» **Source**:
****

Sends a NON request with no response expected:
try client.cast(.post, &.{
.{ .kind = .uri_path, .value = "log" },
}, "event happened");Lower-level CON method accepting raw options. Use get/post/put/delete
for simpler path-based requests.
const result = try client.call(allocator, .get, &.{
.{ .kind = .uri_path, .value = "sensor" },
}, &.{});
defer result.deinit(allocator);For high-throughput workloads, use submit to send CON requests without
blocking, then poll to drive the event loop and collect completions:
var client = try coap.Client.init(allocator, .{
.host = "10.0.0.1",
.max_in_flight = 64,
});
defer client.deinit();
// Submit multiple requests — returns immediately.
const h1 = try client.submit(.get, &.{
.{ .kind = .uri_path, .value = "temperature" },
}, &.{});
const h2 = try client.submit(.get, &.{
.{ .kind = .uri_path, .value = "humidity" },
}, &.{});
// Poll for completions (handles retransmission, Block2 reassembly).
while (try client.poll(allocator, 100)) |completion| {
defer completion.result.deinit(allocator);
if (completion.handle == h1) {
std.debug.print("temp: {s}\n", .{completion.result.payload});
} else if (completion.handle == h2) {
std.debug.print("humidity: {s}\n", .{completion.result.payload});
}
}poll returns null when the timeout expires with no completion. Check
completion.result._timeout or ._reset for error conditions. Option
value memory passed to submit must remain valid until the corresponding
completion.
The blocking call/get/post/put/delete methods are implemented as
submit + poll internally — both APIs share the same slot infrastructure
and can be mixed freely.
Send and receive raw CoAP packets without protocol automation:
try client.sendRaw(packet);
const response = try client.recvRaw(allocator, 2000) orelse return; // 2s timeout
defer response.deinit(allocator);Subscribe to resource notifications:
var stream = try client.observe(&.{
.{ .kind = .uri_path, .value = "temperature" },
});
while (try stream.next(allocator)) |notification| {
defer notification.deinit(allocator);
std.debug.print("update: {s}\n", .{notification.payload});
}
try stream.cancel();CON notifications are automatically ACKed.

****

» **Supplied material**:
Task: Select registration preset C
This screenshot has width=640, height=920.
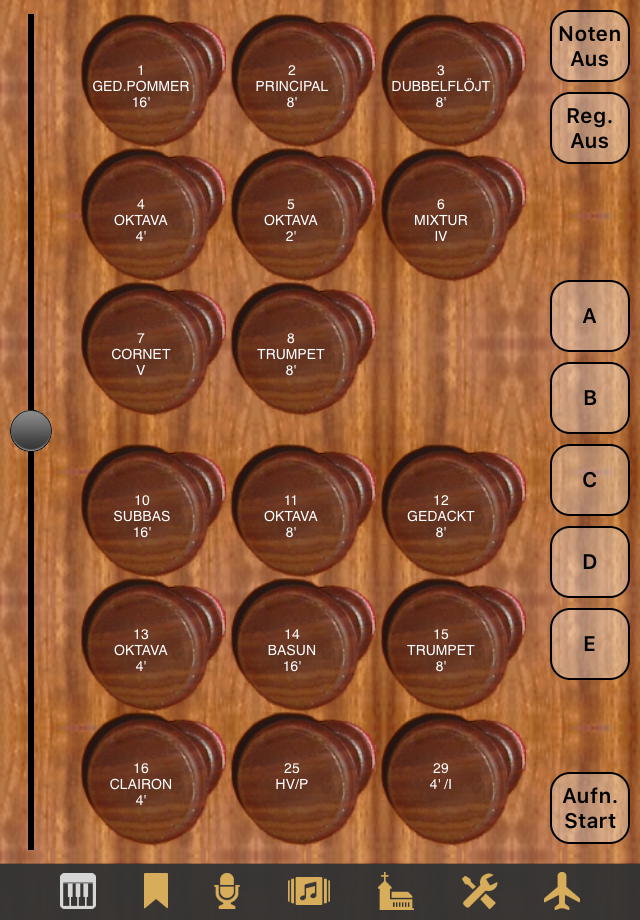Action: (589, 480)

****

Quote the part of the CoAP client text above that opens with the words "const result = try" and closes with "requests — returns immediately.".

» **Solution for this problem**:
const result = try client.call(allocator, .get, &.{
.{ .kind = .uri_path, .value = "sensor" },
}, &.{});
defer result.deinit(allocator);For high-throughput workloads, use submit to send CON requests without
blocking, then poll to drive the event loop and collect completions:
var client = try coap.Client.init(allocator, .{
.host = "10.0.0.1",
.max_in_flight = 64,
});
defer client.deinit();
// Submit multiple requests — returns immediately.